For a correct measurement the bottom edge of the meniscus should be level with the the reference line. The picture below comes from the graphic procedure and explains clearly the correct water level.
[Phase 3], [Phase 8] – Be very careful in cleaning the external glass of the cuvette. Use a clean microfiber cloth to eliminate any residual dirt or grease.
[Phase 8] – Before you insert the cuvette for the measurement make sure you eliminate any bubbles formed during the shaking. Just flip the cuvette two or three times. This is important because the optical reader is very sensitive.
So, we’ve been using the Hanna HI736 Phosphorus ULR Checker for over a year, often comparing it with other tests we own to better understand its reliability. This has been a very easy comparison to make: all the other tests could only come close to the incredible precision this test reaches.
The scale of measurement is really low but this device is still able to detect even the slightest phosphorus variation in the water.
Moreover, the display gives results that can’t be misunderstood or influenced by external parameters. With other tests the result can “change” depending on the lighting conditions or the optical sensitivity of the user that’s checking the colorimetric scale.
Someone could object that such a low scale could even be excessive for this type of measurement.
Remember that in the Hanna Marine Line series, there are at least four Checkers able to gave a reliable measurement of phosphorus and phosphates.
HI713 and HI717 are respectively for Phosporus and Phosphates, both operate on a large scale.

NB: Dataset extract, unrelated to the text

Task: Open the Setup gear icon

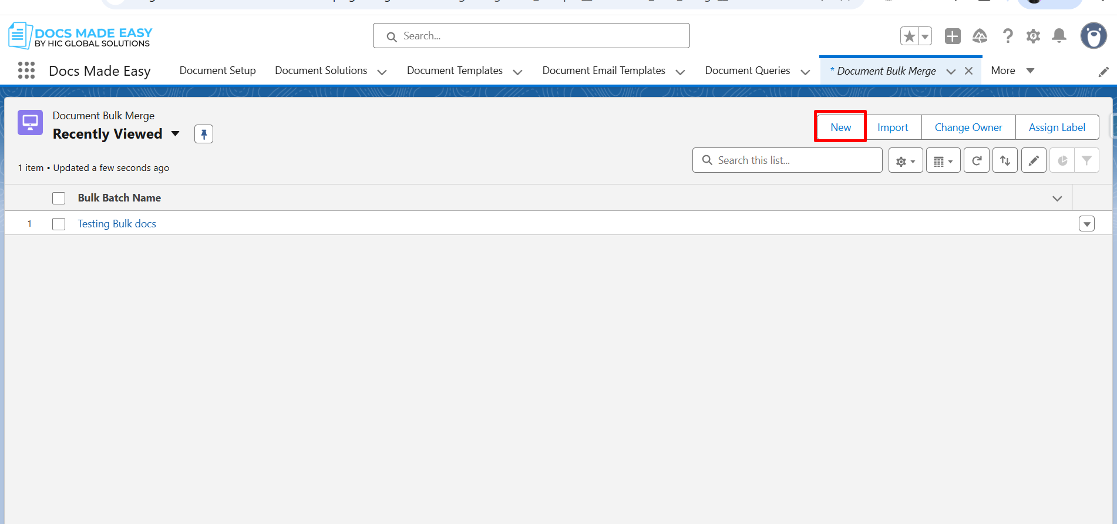Action: (x=1033, y=36)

HI736 and HI774 instead are respectively Phosphorus and Phosphates for small scale, so they can be go more in depth in the measurement.
All things considered, at the same price you could choose another type. The choice is, as always, very personal, and it depends on our needs.
Having a device that checks measurements close to zero could mislead us when there are consistent quantities of phosphorus. So I feel I should recommend the Hanna HI736 Phosphorus ULR Checker to only the most expert users, who normally already have low values in their tank and want to keep them in control.
Anyway, one thing is certain: any choice you make, you can be sure that you’ll have in your hands a very valid device, precise and reliable. Simple to use, clear in the display of the result and does its job right.
Easy and unequivocal read.
Simple and fast procedure.
Very precise measurements, even close to zero.
The reagents can last longer than other tests.
Only six reagents included in the original kit.